There are those of us hung up on the Julian calendar waiting for March 21st to roll around so we can break out the shorts and send Old Man Winter off with a size 11 wingtip lodged in his keister. Then there are those of us who know that today is the first true day of Spring as pitchers and catchers report to spring training at camps throughout Florida and Arizona.
I went to bed last night happy, secure in the knowledge that the Cubs finally agreed to terms with Greg Maddux and making an imposing starting rotation even stronger. With Juan Cruz primed to finally have a breakout year it is not a far-fetched possibility of the boys in blue fielding a six-man starting rotation of Mark Prior, Kerry Wood, Maddux, Matt Clement, Carlos Zambrano, and Cruz. It is a dream and probably unlikely, but if Cruz does pitch well enough to warrant spot starts, the wear and tear saved on the big fours' arms will be tremendous. Last year Prior, Wood, Zambrano, and Clement each logged over 210 innings pitched, mostly on power pitches. As a result, their arms gave out on them as the playoffs progressed.
Maddux, the epitome of the control pitcher, can teach them the benefits of painting the corner and changing speeds. In his prime, Maddux's signature outing was the 80-pitch complete game. His four Cy Young awards command respect. You better believe that the rotation will listen.
The other benefit of the Maddux signing is that catcher Michael Barrett gets to learn to call a baseball game from one of the greatest pitchers ever. Barrett is one of the wild cards for the Cubs this season; he was signed for cheap amid cries from Cubs fans and Jay Mariotti of the Sun-Times to spend money on Pudge Rodriguez, the NLCS MVP. However, Rodriguez and his agent, the detestable Scott Boras (who's also Maddux's agent) typically set the asking price too high. Rodriguez eventually signed with the Detroit Tigers, where he'll be more of a teacher than a playoff contender.
The other major factors for the Cubs this season are the recovery of Corey Patterson from knee surgery and the mind-set of Sammy Sosa. Fans should know about Patterson's condition in short order. With a steroid scandal unfolding a legion of media attention will be focused on Sosa, who has more home runs since 1998 than any other hitter in the major leagues.
Sosa's been relatively injury-free since 1997. He hasn't had the chronic knee and back injuries that plagued Mark McGwire in his final playing days and Barry Bonds today, injuries also symptomatic of excessive steriod abuse. But short of volunteering to give weekly urine samples to an independent lab, the rumors of steroid abuse will hound Sosa and might take his head out of the game quicker that a high-and-tight fastball.
Which brings me to my next question about Sosa: now that he's had a whole winter to reflect, does he have the mentality to dig in the batter's box and not give up the inside of the plate to pitchers who watched how hesitant Sosa was at every heater that was above the letters and inside last season. Sosa's at his best when he's dug in and spraying the ball to all fields- of all the sluggers in the game his ratio of pull homers to opposite-field home runs is nearly equal- and taking the first pitch. After hitting two moonshots in the first two games of the NLCS, a Josh Beckett brushback pitch in Game 5 effectively took Sosa's bat out of the series.
The Cubs need the warrior that Sosa claims to be to fulfill the championship predictions of the experts this season. I'd start by having Wood throw at his head in Spring training to see where his mind is.

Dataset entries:
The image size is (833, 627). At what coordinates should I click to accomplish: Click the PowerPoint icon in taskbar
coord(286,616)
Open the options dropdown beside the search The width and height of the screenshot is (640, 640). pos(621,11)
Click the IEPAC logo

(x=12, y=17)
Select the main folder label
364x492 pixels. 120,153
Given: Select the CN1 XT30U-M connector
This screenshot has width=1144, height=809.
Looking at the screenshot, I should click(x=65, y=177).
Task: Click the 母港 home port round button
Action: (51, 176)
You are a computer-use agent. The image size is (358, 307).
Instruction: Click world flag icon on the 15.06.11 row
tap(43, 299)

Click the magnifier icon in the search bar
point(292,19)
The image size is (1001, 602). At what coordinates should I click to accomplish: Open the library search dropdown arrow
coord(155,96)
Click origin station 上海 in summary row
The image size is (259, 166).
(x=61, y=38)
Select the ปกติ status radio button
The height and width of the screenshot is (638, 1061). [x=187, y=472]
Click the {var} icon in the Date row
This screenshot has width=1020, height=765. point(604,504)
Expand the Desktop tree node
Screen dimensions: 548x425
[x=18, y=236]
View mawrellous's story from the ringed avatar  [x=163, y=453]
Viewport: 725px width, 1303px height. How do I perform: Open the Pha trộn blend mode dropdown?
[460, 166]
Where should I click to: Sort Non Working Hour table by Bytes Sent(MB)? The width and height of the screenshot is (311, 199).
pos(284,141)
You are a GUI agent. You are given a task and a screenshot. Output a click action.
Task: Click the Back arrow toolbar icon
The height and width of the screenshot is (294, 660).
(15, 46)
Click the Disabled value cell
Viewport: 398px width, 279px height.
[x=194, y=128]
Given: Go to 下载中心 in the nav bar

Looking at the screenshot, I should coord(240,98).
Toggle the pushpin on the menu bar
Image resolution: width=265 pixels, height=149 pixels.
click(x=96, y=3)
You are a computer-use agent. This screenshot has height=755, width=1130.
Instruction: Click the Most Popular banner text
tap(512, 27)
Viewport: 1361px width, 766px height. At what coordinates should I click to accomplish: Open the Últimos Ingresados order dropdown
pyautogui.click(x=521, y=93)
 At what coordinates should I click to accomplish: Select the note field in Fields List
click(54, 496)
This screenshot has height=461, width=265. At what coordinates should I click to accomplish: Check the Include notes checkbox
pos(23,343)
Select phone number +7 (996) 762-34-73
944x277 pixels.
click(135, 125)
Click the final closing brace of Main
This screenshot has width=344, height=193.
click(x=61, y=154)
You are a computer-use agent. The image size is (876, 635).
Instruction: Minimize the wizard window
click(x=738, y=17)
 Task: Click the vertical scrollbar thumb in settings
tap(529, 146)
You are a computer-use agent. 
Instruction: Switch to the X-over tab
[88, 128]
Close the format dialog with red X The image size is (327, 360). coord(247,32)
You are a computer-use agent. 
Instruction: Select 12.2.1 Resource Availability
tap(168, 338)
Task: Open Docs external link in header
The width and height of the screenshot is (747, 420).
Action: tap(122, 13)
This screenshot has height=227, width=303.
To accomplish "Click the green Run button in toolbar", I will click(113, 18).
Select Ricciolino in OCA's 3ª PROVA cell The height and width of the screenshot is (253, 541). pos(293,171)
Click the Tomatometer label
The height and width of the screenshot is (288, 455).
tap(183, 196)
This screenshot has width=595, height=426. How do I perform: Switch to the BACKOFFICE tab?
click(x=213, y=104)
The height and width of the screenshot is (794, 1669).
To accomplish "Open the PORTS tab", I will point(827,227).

Actions to take:
1. Retype the passage of the Cubs spring training post between "I went to bed" and "the playoffs progressed.", inclusive.
2. In the Cubs spring training post, why would spot starts by Juan Cruz help the team's four main starters?

Answers for this exercise:
1.
I went to bed last night happy, secure in the knowledge that the Cubs finally agreed to terms with Greg Maddux and making an imposing starting rotation even stronger. With Juan Cruz primed to finally have a breakout year it is not a far-fetched possibility of the boys in blue fielding a six-man starting rotation of Mark Prior, Kerry Wood, Maddux, Matt Clement, Carlos Zambrano, and Cruz. It is a dream and probably unlikely, but if Cruz does pitch well enough to warrant spot starts, the wear and tear saved on the big fours' arms will be tremendous. Last year Prior, Wood, Zambrano, and Clement each logged over 210 innings pitched, mostly on power pitches. As a result, their arms gave out on them as the playoffs progressed.

2. Spot starts by Cruz would save wear and tear on the arms of Prior, Wood, Zambrano, and Clement. Last year each of them pitched over 210 innings, mostly on power pitches, and their arms gave out as the playoffs progressed.